Pernahkah pembaca menonton acara Reality Television Game Show “Survivor” ? Sebagian besar kompasianers mungkin pernah menontonnya yang pernah ditayangkan oleh stasiun TV Indosiar. Sebuah acara televisi yang digawangi oleh Charlie Parsons (Produser TV asal Inggris) dengan menyebar luaskannya ke seluruh dunia lewat jaringan TV ABC.
Survivor menyediakan hadiah US$ 1 juta bagi seorang pemenang yang mampu bertahan hampir 1 bulan di sebuah daerah terpencil yang ada di bumi ini. Acara yang diikuti oleh 16 peserta yang dikelompokkan menjadi 2 suku. Masing-masing suku terdiri dari 8 orang anggota suku. Acara reality show yang seru dimana penonton dipermainkan emosinya setelah melihat beberapa kejadian dari waktu ke waktu yang penuh intrik, kelicikan, kepintaran dan kepekaan terhadap lingkungan sekelilingnya. Tetapi saya tidak akan mengulas tuntas tentang survivor di tulisan saya ini. Untuk lebih lengkapnya bisa dibaca di Survivor.
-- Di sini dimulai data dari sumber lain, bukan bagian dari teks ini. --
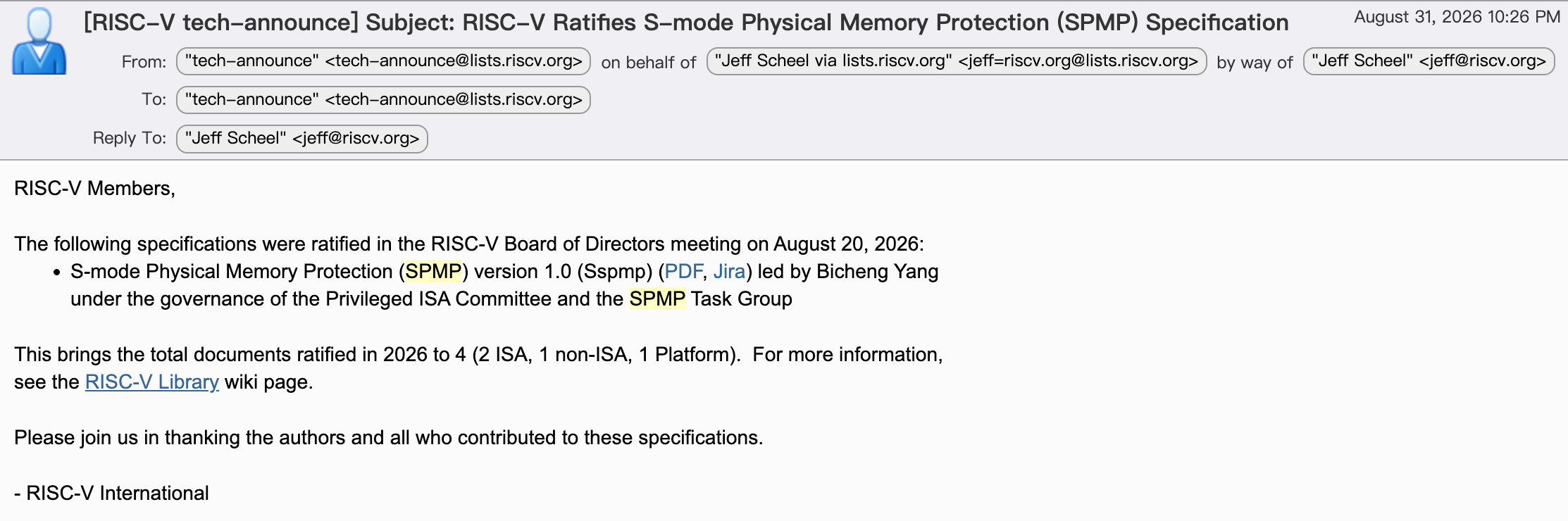1568x521 pixels.
Task: Click the email subject line heading
Action: click(686, 23)
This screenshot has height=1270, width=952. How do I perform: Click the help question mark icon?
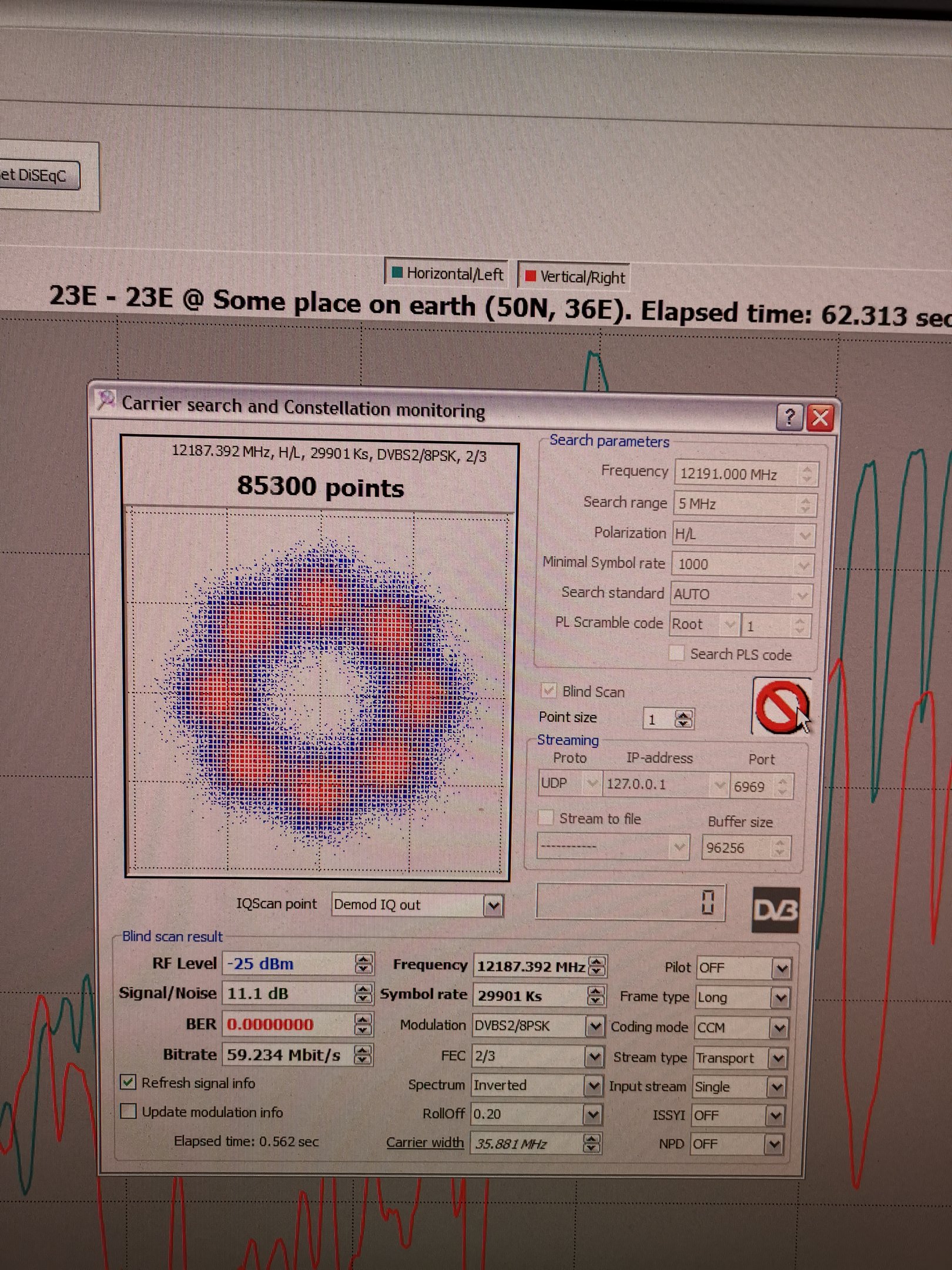(x=789, y=417)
Perjalanan ke Sanghyang Sirah yang merupakan bagian dari Taman Nasional Ujung Kulon secara tidak langsung berhubungan dengan Survivor (bertahan hidup). Kebetulan sekali jumlah orang yang terlibat dalam perjalanan ini ada 8 orang dengan sebuah misi, visi dan tujuan tertentu.
Banyak tantangan yang harus kami hadapi. Tantangan-tantangan tersebut meliputi daya tahan, kekuatan, kelincahan, pemecahan masalah, kerjasama tim, ketangkasan, dan tekad. Karena di sana kami bukan untuk rekreasi tapi menjalankan beberapa amanah yang diberikan oleh para orang tua.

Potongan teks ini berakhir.